Das Programm in Zürich war jedoch breiter aufgestellt, als es der Ruf vermuten ließen. Auf dem Spielplan standen, entgegen anderslautenden Gerüchten, mehr Klassiker als in jedem beliebigen Theater. Allein Stemann brachte seinen gefeierten „Faust I & II“ mit, er inszenierte „Ödipus Tyrann“, Friedrich Dürrenmatts „Der Besuch der alten Dame“ oder Elfriede Jelinek. Mit seinem „Herr der Ringe“-Spektakel „Riesenhaft in Mittelerde“, eingeladen zum Theatertreffen, wagte er sich an den Kanon der Popkultur.

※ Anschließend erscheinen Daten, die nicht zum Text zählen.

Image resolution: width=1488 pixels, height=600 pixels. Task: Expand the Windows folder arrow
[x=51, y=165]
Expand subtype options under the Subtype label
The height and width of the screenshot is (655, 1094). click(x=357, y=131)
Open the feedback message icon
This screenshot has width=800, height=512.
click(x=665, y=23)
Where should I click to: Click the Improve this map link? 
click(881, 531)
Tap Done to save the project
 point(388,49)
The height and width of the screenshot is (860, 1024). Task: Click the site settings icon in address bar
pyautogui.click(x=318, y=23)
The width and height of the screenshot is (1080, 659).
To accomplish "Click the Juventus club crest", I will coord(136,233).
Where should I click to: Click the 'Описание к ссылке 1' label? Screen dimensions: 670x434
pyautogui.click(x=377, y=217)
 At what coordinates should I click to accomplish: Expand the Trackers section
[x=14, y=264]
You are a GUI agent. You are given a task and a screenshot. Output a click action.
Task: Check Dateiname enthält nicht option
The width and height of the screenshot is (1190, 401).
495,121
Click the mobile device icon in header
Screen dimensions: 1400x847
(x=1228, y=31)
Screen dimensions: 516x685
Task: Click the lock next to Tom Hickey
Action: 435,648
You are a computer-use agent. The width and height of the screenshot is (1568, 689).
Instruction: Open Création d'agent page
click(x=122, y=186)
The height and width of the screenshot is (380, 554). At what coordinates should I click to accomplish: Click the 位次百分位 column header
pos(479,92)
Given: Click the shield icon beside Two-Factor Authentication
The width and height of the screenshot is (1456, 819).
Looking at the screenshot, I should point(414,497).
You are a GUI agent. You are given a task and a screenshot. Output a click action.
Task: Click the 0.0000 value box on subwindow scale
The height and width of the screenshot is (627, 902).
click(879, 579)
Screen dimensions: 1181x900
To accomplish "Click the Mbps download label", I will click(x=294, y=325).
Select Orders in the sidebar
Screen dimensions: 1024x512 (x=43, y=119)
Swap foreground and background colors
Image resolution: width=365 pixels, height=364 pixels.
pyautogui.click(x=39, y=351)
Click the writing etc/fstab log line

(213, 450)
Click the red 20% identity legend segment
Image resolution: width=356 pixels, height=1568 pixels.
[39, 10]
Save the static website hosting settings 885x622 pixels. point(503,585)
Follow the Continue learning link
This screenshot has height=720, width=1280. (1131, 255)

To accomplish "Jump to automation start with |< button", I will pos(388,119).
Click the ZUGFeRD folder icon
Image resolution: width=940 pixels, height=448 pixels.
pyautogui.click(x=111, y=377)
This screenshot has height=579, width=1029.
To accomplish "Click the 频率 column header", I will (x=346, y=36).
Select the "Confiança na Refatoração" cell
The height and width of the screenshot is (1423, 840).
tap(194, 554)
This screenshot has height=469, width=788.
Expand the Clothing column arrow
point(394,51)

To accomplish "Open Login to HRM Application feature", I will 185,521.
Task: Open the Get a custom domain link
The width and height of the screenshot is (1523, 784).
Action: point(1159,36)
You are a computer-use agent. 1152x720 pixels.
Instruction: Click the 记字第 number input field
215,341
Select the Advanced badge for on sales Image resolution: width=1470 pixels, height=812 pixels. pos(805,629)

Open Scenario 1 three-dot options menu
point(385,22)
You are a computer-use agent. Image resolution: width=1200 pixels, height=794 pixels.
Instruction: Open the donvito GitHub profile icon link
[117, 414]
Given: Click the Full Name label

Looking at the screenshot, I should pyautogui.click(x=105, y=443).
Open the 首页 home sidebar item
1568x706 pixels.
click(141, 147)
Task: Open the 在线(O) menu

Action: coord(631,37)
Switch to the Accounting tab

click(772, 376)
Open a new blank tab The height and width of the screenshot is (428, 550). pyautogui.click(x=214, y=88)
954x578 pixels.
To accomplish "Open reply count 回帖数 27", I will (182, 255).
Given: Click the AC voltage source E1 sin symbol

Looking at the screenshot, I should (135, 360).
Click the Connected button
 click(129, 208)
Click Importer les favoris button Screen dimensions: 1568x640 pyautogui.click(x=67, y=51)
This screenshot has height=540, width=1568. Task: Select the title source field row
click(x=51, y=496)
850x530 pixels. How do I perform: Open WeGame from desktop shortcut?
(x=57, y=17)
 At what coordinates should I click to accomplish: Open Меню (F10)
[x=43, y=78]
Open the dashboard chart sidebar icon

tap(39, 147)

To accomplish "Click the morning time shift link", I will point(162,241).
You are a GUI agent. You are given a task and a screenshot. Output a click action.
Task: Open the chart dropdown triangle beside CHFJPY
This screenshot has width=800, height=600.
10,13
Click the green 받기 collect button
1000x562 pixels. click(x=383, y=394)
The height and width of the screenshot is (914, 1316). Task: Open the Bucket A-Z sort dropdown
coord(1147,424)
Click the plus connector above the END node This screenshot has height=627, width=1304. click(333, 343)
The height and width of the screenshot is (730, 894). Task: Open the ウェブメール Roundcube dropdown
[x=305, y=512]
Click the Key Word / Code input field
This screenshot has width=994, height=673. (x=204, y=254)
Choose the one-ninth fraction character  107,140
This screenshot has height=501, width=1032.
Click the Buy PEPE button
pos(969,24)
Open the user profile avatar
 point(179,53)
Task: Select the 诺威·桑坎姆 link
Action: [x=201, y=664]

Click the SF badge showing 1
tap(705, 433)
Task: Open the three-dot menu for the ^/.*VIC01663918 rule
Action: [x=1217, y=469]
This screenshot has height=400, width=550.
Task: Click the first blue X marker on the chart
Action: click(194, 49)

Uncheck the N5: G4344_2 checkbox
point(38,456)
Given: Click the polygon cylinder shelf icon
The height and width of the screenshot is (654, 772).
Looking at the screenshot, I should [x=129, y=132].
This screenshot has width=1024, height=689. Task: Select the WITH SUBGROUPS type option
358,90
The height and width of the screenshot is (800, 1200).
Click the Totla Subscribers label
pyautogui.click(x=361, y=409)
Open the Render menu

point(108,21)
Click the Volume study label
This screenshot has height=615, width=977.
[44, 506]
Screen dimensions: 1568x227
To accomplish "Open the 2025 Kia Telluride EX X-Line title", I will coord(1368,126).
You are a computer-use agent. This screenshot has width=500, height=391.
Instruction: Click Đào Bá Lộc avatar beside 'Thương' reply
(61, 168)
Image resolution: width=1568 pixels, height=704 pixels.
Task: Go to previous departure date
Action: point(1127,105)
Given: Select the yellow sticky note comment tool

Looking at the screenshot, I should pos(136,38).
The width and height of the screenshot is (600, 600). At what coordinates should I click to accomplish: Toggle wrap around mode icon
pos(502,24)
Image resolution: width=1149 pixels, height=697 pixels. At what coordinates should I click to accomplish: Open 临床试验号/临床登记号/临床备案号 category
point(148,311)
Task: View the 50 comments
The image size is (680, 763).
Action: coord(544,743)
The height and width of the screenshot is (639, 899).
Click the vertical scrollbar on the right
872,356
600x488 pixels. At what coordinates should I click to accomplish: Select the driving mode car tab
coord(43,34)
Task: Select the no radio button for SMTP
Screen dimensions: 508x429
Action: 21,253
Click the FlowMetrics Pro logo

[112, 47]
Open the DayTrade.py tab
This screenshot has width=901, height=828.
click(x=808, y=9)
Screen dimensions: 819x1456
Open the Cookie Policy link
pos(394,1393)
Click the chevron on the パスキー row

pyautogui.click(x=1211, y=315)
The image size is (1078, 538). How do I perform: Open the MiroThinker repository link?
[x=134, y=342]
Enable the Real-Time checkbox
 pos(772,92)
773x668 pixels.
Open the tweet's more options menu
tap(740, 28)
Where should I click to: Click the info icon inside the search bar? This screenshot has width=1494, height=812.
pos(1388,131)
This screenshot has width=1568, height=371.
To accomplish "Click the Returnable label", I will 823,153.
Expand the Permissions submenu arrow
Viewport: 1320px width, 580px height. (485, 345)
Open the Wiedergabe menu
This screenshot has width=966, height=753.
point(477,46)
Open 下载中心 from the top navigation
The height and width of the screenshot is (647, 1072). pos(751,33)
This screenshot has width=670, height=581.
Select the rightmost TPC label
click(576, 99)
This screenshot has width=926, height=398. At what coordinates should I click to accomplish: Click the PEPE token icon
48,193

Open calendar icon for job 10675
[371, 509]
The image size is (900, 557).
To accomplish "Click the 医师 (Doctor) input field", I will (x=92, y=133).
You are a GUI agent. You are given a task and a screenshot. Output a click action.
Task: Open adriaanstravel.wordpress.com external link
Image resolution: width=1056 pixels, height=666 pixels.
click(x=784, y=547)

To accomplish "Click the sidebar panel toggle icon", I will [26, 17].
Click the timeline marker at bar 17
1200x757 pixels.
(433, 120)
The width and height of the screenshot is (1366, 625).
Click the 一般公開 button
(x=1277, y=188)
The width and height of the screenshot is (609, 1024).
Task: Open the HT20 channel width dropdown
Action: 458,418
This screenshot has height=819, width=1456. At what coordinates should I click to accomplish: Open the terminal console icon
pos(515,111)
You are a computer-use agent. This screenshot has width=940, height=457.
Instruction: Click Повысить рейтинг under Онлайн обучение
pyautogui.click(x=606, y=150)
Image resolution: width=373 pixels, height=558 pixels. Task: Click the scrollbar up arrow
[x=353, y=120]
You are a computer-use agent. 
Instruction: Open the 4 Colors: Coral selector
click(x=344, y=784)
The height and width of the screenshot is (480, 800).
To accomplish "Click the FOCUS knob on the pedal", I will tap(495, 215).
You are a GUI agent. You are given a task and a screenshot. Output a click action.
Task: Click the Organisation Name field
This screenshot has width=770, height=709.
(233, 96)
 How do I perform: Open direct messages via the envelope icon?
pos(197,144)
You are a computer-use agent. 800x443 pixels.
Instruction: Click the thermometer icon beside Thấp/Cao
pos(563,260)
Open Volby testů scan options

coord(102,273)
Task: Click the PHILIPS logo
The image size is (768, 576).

Bei den zeitgenössischen Stoffen setzte das Schauspielhaus auf Popularität, nicht auf Nische: „Liebes Arschloch“ von Virginie Despentes oder „Blutstück“ von Kim de l‘Horizon, nach dem Buchpreisträger „Blutbuch“, kommen von den Bestseller-Listen. Dass ein solches Programm oft nicht wie gewünscht verfangen hat, lässt sich nicht allein mit Verweis auf die schlechte Presse oder das bornierte Publikum erklären. Stattdessen kann man von einer tiefgreifenden Kommunikationsstörung sprechen.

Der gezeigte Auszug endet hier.